The OpenAI CEO welcomed a baby in 2025. Since then, he’s shared tips and stories about raising his son, including how he uses AI in his parenting.

That doesn’t mean he wants his son growing up with full tech access. On the “Mostly Human” podcast, Altman said that having a child changed his views on algorithmic feeds and the “infinite scroll” model.

“When I watch kids just a little bit older than mine that you cannot take the iPad away from,” Altman said, “that I feel very strongly about.”

Kids and young people are a significant share of ChatGPT users. They use it as a study tool, a daily helper, or a companion to vent to.

Altman said he wasn’t sure exactly when he’d let his son talk to AI. He’d “rather be on the late end of what’s reasonable there, not the early end,” he said.

“I want him to play in the dirt for now,” Altman said.

Host Laurie Segall said that as a mom, she thinks a lot about how her kids use technology and expressed frustration with people who create the tech, but then send their children to school without it. Google CEO Sundar Pichai’s son didn’t have a phone when he was 11, and Bill Gates didn’t give his kids phones until they were 14.

Altman shared “one version of the future” that he was excited about, where their kids would have the tech at school.

He described new schools with a couple of hours of “intense, personalized, one-on-one tutoring with AI,” followed by projects set up by the school.

“That seems great,” Altman said. “But, you can also imagine a lot of worlds where it goes wrong.”

While Altman’s son may have limited access to tech, his father is using it all the time. In December, Altman told Jimmy Fallon that he couldn’t imagine “‘figuring out how to raise a newborn without ChatGPT.”

He recounted a party where another parent said their six-month-old was “crawling everywhere.” Altman said he rushed to the bathroom and asked ChatGPT whether he should be concerned that his child was not at the same stage. ChatGPT gave him the “great answer” that his son was developmentally normal, he said.

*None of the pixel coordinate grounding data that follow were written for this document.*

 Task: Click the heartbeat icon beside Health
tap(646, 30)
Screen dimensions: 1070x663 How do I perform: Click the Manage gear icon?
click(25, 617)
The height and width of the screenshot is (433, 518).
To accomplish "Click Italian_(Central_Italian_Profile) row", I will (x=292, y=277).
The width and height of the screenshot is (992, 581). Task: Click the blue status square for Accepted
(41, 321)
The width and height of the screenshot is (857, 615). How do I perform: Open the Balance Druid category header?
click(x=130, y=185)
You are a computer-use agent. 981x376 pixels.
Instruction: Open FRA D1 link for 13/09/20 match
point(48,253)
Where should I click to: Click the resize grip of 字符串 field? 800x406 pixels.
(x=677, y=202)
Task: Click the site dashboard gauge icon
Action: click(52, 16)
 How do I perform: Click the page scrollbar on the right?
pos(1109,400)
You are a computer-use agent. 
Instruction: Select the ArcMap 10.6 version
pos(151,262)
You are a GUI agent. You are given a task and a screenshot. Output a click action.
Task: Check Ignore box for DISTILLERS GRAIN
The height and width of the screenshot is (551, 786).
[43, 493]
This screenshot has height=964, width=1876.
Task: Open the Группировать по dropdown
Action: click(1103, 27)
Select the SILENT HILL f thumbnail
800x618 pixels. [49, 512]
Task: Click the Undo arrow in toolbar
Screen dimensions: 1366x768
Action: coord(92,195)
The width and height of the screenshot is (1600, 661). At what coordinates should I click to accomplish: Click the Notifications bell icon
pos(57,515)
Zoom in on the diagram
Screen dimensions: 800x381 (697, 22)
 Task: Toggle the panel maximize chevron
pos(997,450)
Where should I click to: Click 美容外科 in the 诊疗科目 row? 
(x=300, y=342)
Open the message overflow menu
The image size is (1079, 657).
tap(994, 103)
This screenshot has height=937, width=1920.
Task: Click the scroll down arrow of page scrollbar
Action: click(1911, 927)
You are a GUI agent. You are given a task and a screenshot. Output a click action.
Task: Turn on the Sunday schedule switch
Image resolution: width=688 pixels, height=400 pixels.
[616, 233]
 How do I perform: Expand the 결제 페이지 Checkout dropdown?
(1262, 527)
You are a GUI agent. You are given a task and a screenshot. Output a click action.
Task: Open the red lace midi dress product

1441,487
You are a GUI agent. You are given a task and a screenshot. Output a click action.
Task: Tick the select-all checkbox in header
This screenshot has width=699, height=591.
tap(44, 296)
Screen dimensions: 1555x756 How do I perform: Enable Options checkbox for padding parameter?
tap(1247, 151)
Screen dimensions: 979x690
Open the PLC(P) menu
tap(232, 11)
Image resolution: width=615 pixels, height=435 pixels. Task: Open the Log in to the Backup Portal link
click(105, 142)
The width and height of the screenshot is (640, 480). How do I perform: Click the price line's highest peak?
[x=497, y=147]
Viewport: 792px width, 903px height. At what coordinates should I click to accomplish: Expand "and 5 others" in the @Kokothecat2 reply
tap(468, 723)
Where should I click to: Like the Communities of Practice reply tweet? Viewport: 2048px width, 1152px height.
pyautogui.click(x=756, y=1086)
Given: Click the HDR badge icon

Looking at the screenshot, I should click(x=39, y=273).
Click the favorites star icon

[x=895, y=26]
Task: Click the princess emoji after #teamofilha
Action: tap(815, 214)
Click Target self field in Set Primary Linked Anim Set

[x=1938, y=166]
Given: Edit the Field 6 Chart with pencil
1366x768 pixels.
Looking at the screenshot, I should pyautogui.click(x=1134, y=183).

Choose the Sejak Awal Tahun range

One area where fatherhood hasn’t changed his viewpoint: making safe AI. Altman said on the podcast that he’s often asked whether he now feels “more responsibility” about not destroying the world.

His answer: no, because avoiding world destruction has always been his highest priority.

“I knew I was going to have kids,” Altman said. “I thought a lot about what I would feel about the world my future kids would grow up in.”